* _Problems to work on_:
1. Reproduce the passage of the proton beam flatness abstract starting at "Methods: The timing" and ending at "for both scenarios.".
2. Write the next part of the abstract on proton beam flatness, beginning after its final sentence.

Author: Winter Green, Yao Hao, Nels C. Knutson, Matthew C. Schmidt, Xiandong Zhao 👨🔬
Affiliation: Washington University School of Medicine in St. Louis, Washington University School of Medicine, Department of Radiation Oncology, Washington University School of Medicine, WashU Medicine 🌍
Purpose: Beam profile flatness is crucial for both photon and proton radiotherapy systems. This work investigated the dosimetry impact of beam flatness on a clinical synchrocyclotron proton system.
Methods: The timing of the dosimetry system was detuned to produce unflat beam profile. Open fields (10cm x 10cm) were delivered for five different energies: full energy 227MeV, 200MeV, 150MeV, 100MeV, and 50MeV. In addition, two clinical plans, with energies ranging from 133.11MeV to 189.85MeV, were delivered. MatriXX 2D array device measurements were collected for detuned timing and correct timing. Gamma analyses were performed for both scenarios.

* _Saved data entries_:
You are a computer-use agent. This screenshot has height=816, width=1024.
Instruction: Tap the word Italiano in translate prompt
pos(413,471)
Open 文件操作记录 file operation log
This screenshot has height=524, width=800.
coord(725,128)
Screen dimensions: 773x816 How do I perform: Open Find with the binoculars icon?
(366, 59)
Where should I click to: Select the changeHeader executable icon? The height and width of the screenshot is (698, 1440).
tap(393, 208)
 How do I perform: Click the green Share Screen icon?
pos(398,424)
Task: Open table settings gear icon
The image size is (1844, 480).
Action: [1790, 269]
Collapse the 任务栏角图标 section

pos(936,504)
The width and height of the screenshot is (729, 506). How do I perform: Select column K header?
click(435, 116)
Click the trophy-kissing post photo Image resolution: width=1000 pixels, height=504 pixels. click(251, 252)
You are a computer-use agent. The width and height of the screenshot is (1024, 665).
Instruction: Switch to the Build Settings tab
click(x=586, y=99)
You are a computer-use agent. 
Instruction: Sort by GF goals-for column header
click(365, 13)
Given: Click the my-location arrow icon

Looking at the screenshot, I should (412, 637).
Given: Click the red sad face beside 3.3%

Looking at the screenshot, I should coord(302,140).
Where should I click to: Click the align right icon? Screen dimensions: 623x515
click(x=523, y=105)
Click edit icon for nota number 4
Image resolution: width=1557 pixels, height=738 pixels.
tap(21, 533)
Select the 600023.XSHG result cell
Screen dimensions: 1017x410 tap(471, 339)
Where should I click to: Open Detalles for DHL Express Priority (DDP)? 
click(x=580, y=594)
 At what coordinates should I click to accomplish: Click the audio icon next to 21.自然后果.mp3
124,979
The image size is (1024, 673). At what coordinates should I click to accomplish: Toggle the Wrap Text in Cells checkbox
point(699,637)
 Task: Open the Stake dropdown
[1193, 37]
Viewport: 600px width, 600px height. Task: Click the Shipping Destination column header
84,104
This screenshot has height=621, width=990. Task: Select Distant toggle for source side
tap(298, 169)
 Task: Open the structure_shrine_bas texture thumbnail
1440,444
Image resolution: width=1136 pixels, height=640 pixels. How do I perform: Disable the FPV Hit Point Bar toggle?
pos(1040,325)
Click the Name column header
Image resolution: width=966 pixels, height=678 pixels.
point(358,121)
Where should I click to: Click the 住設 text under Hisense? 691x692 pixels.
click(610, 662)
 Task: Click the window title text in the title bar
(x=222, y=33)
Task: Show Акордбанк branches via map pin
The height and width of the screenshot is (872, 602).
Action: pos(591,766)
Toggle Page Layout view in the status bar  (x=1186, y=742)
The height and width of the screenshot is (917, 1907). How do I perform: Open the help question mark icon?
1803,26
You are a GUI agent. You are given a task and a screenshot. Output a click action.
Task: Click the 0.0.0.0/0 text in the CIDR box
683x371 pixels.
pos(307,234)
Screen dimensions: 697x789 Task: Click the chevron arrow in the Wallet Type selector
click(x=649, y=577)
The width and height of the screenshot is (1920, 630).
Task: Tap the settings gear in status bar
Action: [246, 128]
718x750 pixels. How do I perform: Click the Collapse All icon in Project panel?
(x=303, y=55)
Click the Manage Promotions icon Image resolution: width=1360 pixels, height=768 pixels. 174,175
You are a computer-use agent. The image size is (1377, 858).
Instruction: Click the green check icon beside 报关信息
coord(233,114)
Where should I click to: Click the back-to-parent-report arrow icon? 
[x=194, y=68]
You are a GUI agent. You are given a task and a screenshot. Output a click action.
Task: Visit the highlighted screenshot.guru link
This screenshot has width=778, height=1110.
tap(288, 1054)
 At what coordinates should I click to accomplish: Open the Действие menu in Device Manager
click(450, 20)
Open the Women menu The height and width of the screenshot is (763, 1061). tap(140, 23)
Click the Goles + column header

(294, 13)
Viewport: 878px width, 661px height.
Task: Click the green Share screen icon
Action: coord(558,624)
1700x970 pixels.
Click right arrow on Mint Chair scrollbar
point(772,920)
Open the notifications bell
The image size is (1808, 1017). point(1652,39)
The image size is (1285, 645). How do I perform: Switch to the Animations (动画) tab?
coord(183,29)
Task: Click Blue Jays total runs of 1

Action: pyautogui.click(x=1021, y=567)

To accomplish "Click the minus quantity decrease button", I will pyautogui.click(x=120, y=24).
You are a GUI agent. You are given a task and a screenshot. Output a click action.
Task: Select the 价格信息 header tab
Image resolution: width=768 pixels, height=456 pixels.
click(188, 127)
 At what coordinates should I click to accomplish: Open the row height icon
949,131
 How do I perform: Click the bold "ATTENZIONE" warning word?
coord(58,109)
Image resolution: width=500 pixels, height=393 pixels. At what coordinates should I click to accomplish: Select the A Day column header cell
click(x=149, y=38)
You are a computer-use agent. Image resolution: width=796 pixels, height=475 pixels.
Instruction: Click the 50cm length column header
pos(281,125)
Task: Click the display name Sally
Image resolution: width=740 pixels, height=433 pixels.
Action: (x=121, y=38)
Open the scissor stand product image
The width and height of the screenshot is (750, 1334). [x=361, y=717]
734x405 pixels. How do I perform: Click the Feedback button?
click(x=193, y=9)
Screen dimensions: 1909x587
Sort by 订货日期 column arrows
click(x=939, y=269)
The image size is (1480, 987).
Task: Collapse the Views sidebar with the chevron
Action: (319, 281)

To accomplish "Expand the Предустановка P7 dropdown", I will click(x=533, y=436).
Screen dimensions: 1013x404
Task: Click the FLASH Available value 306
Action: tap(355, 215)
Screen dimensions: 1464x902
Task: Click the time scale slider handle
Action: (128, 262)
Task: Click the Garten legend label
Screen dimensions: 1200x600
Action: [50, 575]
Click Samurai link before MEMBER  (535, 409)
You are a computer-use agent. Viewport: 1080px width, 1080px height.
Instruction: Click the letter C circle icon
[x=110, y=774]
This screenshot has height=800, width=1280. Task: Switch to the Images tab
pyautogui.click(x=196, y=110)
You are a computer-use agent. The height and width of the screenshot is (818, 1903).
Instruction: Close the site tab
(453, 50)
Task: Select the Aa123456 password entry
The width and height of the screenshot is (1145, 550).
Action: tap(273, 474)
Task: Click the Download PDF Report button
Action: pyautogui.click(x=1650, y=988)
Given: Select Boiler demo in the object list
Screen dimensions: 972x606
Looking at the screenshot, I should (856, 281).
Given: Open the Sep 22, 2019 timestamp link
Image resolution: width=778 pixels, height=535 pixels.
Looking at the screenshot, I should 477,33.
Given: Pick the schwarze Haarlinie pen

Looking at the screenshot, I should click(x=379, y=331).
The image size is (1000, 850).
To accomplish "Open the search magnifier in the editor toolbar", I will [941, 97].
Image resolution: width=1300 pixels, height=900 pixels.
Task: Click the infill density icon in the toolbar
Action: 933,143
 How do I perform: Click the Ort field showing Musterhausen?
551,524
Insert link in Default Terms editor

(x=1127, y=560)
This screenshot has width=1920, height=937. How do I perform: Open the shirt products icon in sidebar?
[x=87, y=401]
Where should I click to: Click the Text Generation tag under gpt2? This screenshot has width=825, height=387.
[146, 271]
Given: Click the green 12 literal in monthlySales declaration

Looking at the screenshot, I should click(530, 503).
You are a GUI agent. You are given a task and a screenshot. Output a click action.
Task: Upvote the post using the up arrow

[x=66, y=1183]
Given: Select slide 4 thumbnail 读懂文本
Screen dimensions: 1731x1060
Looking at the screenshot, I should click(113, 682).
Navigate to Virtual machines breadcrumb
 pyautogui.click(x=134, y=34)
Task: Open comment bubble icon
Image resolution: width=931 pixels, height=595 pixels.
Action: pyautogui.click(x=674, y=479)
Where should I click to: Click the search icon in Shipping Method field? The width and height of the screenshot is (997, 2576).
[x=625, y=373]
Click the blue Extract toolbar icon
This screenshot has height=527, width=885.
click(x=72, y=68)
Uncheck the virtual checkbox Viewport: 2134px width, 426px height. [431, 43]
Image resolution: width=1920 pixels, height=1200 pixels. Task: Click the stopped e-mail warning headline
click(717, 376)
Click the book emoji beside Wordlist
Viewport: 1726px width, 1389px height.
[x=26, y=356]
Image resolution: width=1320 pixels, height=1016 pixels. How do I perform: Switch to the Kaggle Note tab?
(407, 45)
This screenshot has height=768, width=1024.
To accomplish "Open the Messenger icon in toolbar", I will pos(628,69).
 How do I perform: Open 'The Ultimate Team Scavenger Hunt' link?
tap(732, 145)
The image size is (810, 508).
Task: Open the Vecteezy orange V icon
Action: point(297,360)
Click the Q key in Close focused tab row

* _Answers to the tasks_:
1.
Methods: The timing of the dosimetry system was detuned to produce unflat beam profile. Open fields (10cm x 10cm) were delivered for five different energies: full energy 227MeV, 200MeV, 150MeV, 100MeV, and 50MeV. In addition, two clinical plans, with energies ranging from 133.11MeV to 189.85MeV, were delivered. MatriXX 2D array device measurements were collected for detuned timing and correct timing. Gamma analyses were performed for both scenarios.

2.
Results: Compared to correct timing, the maximum increased flatness of detuned timing deliveries for all five open filed energies from high to low are: 3.90%, 2.07%, 1.54%, 0.79%, and 0.31%. Using clinical plans as references, the maximum 3%&3mm and 2%&2mm 2D gamma difference between correct and detuned timings are 0.9% and 2.5%, respectively. All measurements would be considered passing in a clinical scenario. In the direct comparison between correct and detuned timings, the full energy 227MeV plan shows the lowest 3%&3mm and 2%&2mm passing rates: 93.9% and 85.8%, respectively.
Conclusion: High-energy open fields are more sensitive to beam unflatness. The gamma rate of the clinical plan with mixed energies is less sensitive to the detuning in this study. Suggested periodic open-field measurements may assist in catching flatness issues on proton accelerator systems.